Je ne veux point mentir, et, quand le sort avare,
Qui me traicte si mal, m’eust esté plus barbare
Et qu’il m’eust fait sortir d’un sang moins recogneu,
Je te confesserois d’où je serois venu,
Que j’ay bien plus de peine à descouvrir ma face
Devant tes yeux si beaux qu’à te monstrer ma race.
Dans l’estât où je suis, j’ay bien plus de raison
De te faire agréer mes yeux que ma maison.
Je jure les rayons dont ta beauté m’esclaire
Que le but de mon ame est le soin de te plaire.

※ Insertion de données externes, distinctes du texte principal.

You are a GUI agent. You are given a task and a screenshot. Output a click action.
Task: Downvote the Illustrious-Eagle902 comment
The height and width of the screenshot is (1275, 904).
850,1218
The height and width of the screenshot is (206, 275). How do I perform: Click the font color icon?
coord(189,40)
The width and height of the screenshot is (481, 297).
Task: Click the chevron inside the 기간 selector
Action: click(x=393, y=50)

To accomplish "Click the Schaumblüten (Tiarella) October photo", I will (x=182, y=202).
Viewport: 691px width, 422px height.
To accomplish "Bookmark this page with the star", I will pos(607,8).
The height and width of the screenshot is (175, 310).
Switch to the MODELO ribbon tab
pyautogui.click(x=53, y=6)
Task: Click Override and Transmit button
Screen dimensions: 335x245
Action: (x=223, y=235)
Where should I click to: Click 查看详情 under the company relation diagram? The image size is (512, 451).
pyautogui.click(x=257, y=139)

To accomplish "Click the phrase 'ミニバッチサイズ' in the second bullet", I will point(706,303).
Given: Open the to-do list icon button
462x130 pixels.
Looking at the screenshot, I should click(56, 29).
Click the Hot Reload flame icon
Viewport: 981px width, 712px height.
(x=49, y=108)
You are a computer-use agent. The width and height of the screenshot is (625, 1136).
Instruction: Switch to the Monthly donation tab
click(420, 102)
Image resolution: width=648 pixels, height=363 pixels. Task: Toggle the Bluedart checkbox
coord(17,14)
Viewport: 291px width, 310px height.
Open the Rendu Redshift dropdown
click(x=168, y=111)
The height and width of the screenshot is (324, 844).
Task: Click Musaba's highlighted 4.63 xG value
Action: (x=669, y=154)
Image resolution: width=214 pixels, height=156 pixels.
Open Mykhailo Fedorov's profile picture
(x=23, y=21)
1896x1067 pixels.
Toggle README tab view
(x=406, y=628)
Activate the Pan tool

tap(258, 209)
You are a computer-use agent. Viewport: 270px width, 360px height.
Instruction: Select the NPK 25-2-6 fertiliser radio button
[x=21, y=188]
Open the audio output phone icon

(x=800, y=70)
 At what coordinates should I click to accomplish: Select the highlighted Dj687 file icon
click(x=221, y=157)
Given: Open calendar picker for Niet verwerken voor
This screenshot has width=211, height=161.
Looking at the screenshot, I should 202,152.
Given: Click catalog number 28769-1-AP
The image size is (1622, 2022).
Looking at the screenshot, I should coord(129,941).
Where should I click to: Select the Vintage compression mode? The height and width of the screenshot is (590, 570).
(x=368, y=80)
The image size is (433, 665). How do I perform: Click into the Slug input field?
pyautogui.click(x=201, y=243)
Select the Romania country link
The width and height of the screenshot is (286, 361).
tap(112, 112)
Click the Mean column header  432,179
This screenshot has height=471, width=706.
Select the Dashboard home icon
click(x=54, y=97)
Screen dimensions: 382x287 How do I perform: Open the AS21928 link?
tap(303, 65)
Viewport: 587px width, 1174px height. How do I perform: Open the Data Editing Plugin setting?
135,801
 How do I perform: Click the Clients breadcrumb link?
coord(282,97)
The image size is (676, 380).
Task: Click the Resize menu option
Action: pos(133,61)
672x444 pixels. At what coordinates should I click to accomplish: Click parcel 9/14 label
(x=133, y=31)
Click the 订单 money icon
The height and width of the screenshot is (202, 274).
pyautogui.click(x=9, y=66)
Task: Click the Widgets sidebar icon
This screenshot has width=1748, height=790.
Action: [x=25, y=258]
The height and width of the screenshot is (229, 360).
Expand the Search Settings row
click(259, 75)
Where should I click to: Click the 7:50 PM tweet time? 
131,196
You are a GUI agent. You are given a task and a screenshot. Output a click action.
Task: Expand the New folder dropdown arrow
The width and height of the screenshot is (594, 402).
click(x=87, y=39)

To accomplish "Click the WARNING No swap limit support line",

Et que j’ayme si fort ta veue et tes propos
Qu’à ton suject la nuict est pour moy sans repos.
Et, sans faire l’amour à la façon commune.
Sans accuser pour toy le ciel ny la fortune,
Sans me plaindre si fort, j’ay ce coup plus profond
Que les autres mortels, j’ayme mieux qu’ils ne font ;
Et, si ton cœur n’en tire une preuve assez bonne.
De ces vers insensez que mon amour te donne,
Pour m’en justifier à tes yeux adorez.
Je respandray le sang d’où je les ay tirez,
Si ton humeur estoit de me le voir respandre.
Et qu’autrement ton cœur ne me voulust entendre.